Murat Ka’nın Çoğul Tarihi

Yazar Erinç Büyükaşık ile ilk romanı “Murat Ka’nın Çoğul Tarihi”, öyküleri ve gelecek projelerine dair konuştuk.

Ersan Kınık - @ErsanKinik

Erinç Büyükaşık ile Liman Yayınları tarafından yayımlanan ‘Murat Ka’nın Çoğul Tarihi’ni konuştuk. Daha önce yayımlanan “Hep Uzak”, “Sınırlar Kapalı” ve “Dehlizler” adlı öykülerinde, ötekileştirilen kimliklerin mücadelelerini ele alan Büyükaşık, eserlerinde “göçmenlik” olgusu üzerine de yoğunlaşıyor. 

Büyükaşık, ilk romanı olan Murat Ka’nın Çoğul Tarihi’nde, Kafka’nın anti kahraman karakteri Josef Ka’nın; aile, toplum ve vicdan üzerine yaşadığı travmanın bir benzerini, taşralı bir beyaz yakalı olan Murat Ka’nın gözünden anlatmayı amaçladığını ifade ediyor.

Okurlara “Murat Ka'nın Çoğul Tarihi” isimli romanınızdan bahseder misiniz? Okurları bu romanda ne bekliyor?

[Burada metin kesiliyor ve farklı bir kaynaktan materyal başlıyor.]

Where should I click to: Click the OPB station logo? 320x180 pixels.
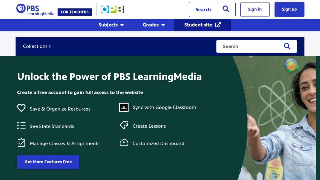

Roman ilk bakışta kahramanın kişisel tarihinden yola çıkıp yaşadığımız coğrafyanın çoğul öykülerine ses vermeye çalışıyor. Kafka’nın Josef K’sına bir gönderme yaparak çağın bireye yüklediği bir nice çaresizliği, yoksunluğu, metropolün içindeki canavarlık tarihimizi (ki bunu bir beyaz yakalı trajedisi olarak okumak da mümkün.) taşra-kent gerilimi içinde aktarmaya çalışıyor roman. Benim öyküden başlayan yazı yolculuğumda ilk roman olması açısından da iç içe ve birbirini besleyen öyküler bütünü olarak okumak da mümkün metni. Taşra-gelenek, kent-yüzleşme ve beyaz yakalılık temel çatışma alanı olarak da okunabilir okur tarafından roman boyunca.
 
“Murat Ka'nın Çoğul Tarihi”nde de bir kişinin yaşadığı psikolojik sorunları okuyor olsak da aynı zamanda romanın güncel olaylara ışık tuttuğunu ifade etmemiz mümkün. Güncel olaylar, roman kahramanının hayatında ne öneme sahip?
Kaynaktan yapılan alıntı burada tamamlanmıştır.